- SHORT EXERCISE A -
In the module description below, why is the comic or graphic novel called a hybrid medium?
- SHORT EXERCISE B -
Reproduce word for word the passage of the module description below between "Students will read" and "perspective and focalisation.", inclusive.

The Pictured Page: Literature to Comics
The aim of the module is to introduce students to the relationship between literature and comics/graphic novels, particularly the ways in which works of literature have been adapted to this hybrid medium, which combines text and image in a sequential narrative form.
Students will read the original texts alongside the adaptations and consider the strategies that have been used by the comics creators to translate the text into a comic, with particular emphasis on the visual language and how it adapts narration, perspective and focalisation.

- DATA LISTING -
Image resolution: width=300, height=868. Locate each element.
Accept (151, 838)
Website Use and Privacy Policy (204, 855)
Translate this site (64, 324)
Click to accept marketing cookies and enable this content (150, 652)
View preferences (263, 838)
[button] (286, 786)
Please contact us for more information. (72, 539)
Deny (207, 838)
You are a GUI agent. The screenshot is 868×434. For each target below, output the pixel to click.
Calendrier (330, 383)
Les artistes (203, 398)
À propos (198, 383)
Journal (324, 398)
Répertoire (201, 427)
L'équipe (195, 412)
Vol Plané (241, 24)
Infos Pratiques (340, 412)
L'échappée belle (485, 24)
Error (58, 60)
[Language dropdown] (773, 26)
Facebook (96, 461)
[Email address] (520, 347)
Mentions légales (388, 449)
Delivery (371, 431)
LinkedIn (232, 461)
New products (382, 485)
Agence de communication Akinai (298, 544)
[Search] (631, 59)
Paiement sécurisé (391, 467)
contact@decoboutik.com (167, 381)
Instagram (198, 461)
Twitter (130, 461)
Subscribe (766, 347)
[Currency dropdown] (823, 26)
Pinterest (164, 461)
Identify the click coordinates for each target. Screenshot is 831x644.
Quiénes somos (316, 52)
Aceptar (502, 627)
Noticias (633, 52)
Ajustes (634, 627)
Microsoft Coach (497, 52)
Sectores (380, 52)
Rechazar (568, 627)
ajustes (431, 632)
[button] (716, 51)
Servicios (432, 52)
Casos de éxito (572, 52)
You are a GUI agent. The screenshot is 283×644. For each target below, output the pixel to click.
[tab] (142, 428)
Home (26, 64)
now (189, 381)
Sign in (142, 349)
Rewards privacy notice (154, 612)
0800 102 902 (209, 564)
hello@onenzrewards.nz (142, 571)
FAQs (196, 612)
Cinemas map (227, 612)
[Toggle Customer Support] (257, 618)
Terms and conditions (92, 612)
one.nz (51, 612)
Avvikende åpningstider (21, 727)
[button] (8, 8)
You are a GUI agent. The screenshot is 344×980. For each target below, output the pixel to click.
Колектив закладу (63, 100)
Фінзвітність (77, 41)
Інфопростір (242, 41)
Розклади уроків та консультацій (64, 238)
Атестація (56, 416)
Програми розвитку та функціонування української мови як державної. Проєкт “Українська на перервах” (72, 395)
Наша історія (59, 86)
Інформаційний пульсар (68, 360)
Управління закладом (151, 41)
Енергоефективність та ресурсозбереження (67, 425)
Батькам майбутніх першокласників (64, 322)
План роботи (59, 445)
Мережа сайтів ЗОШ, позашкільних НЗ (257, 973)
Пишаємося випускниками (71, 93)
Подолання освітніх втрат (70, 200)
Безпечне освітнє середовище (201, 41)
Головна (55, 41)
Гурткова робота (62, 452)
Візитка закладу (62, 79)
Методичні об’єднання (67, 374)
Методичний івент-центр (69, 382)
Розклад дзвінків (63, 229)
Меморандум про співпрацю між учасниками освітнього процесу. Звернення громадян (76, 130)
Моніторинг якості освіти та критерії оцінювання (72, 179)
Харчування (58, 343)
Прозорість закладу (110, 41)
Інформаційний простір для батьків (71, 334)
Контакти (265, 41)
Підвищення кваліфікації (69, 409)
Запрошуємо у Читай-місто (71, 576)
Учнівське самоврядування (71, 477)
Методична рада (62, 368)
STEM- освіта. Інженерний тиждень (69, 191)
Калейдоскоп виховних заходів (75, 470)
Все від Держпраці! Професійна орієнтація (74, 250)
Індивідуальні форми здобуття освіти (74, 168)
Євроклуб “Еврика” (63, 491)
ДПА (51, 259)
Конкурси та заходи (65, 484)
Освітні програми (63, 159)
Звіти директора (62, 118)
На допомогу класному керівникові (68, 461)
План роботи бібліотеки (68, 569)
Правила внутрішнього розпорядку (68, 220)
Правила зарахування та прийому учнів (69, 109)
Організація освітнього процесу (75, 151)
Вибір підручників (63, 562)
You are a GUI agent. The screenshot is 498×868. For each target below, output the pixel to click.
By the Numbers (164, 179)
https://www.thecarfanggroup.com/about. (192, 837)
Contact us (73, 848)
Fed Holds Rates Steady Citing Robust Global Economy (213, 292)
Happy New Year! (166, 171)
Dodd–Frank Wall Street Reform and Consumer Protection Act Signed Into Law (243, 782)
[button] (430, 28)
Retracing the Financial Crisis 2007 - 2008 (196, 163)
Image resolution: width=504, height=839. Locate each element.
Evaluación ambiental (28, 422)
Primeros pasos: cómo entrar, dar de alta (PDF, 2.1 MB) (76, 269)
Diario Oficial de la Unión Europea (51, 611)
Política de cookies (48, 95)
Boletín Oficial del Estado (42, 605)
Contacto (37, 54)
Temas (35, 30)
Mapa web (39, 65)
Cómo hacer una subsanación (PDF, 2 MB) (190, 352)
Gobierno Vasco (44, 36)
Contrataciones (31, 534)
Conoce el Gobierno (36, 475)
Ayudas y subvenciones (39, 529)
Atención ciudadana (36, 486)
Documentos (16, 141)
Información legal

- CORRECT ANSWER A -
It is called a hybrid medium because it combines text and image in a sequential narrative form.

- CORRECT ANSWER B -
Students will read the original texts alongside the adaptations and consider the strategies that have been used by the comics creators to translate the text into a comic, with particular emphasis on the visual language and how it adapts narration, perspective and focalisation.